Kira-kira sudah 4 jam kami berjalan, jika melihat google, harusnya kita sudah sampai di camp detik ini. 

Tapi perjalanan memberikan peran yang lain kepada kami, 4 jam belum cukup! Setelah tanjakan bertubi-tubi tadi, kali ini adalah turunan santai diselingi dengan beberapa tanjakan unyu di padang savana.

Sebagian pendaki yang serombongan menunaikan perjalanan nyaris 6 jam, sebagaian yang lain termasuk saya, lebih memilih nyaris 7 jam. Nemenin para pejalan santai di belakang.

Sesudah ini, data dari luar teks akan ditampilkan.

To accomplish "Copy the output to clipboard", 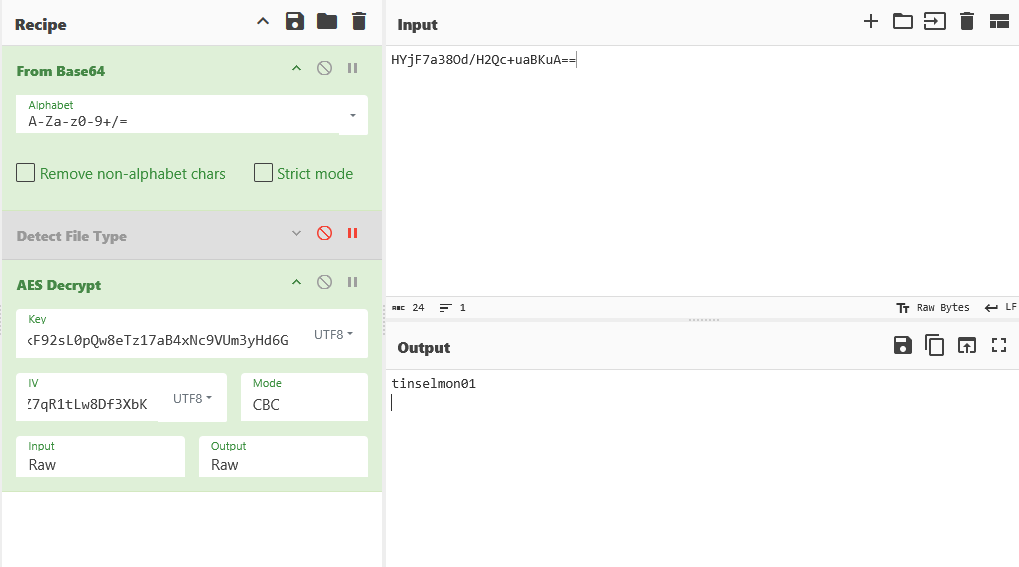I will 934,346.
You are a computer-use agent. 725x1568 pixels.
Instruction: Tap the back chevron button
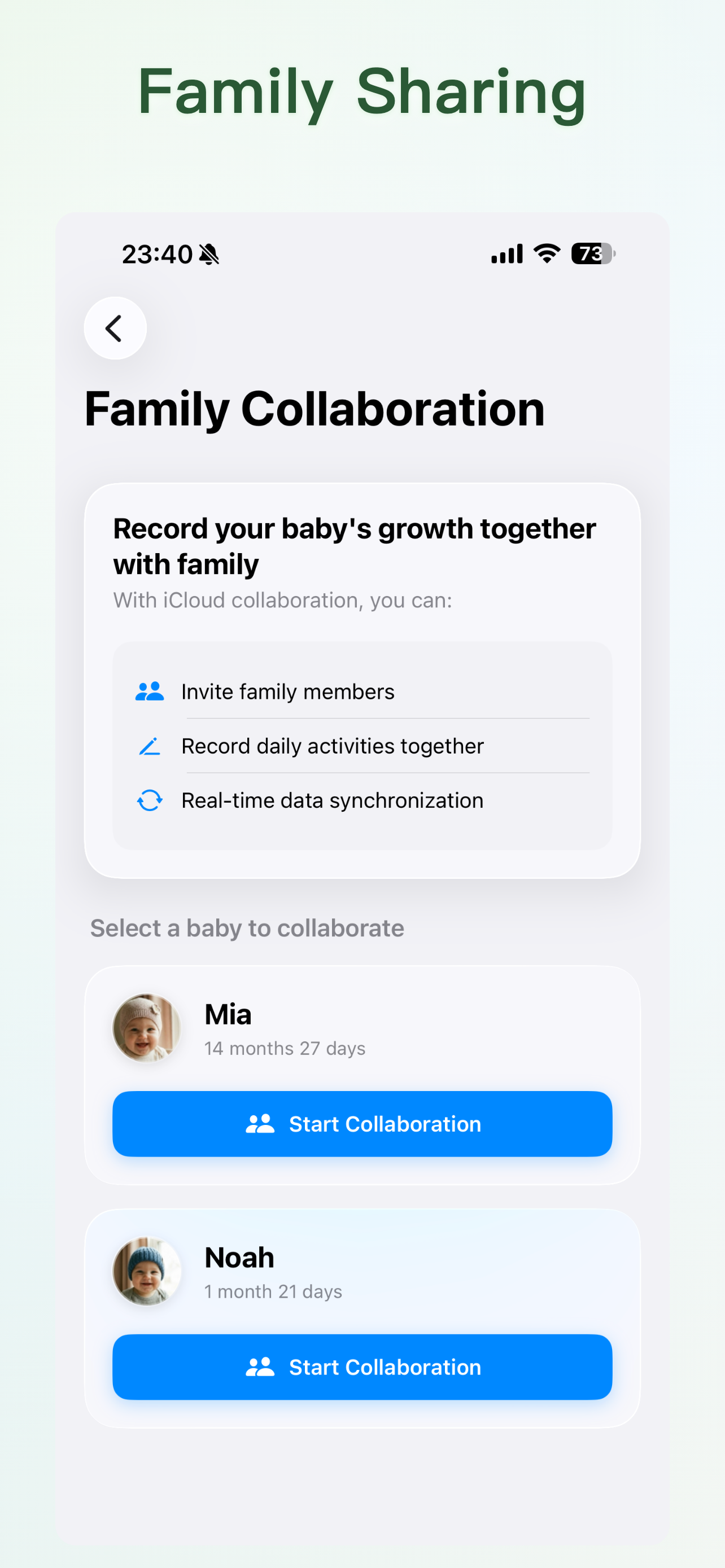coord(115,328)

Mereka tidak butuh apa-apa, hanya butuh teman tertawa saat berjalan lelah ke tenda.

Wednesday, November 26, 2014

Gunung Ketiga-ku, Prau!!!

Kali ini adalah Gunung Prau yang menjadi target pendakian gunung-ku yang ketiga. Gunung yang beberapa waktu belakangan ini menjadi headline di kalangan para pendaki. Tidak ketinggalan, yang bukan pendaki pun berbondong-bondong berkunjung ke Prau.

Sependengaranku, ada dua jalur utama untuk sampai di puncak Gunung Prau. Jalur pertama adalah jalur Patak Banteng, jalur yang biasa dilalui oleh para pendaki gunung. Selain treknya lumayan menantang, jalur ini juga diyakini lebih cepat daripada pesaingnya.

Jalur kedua adalah jalur yang aku dan kawan-kawan gunakan untuk mendaki Gunung Prau. Meski lebih panjang, trek yang satu ini lebih ramah untuk para pemula seperti aku. Memang, untuk urusan mendaki gunung, aku bisa dikatakan pendatang baru.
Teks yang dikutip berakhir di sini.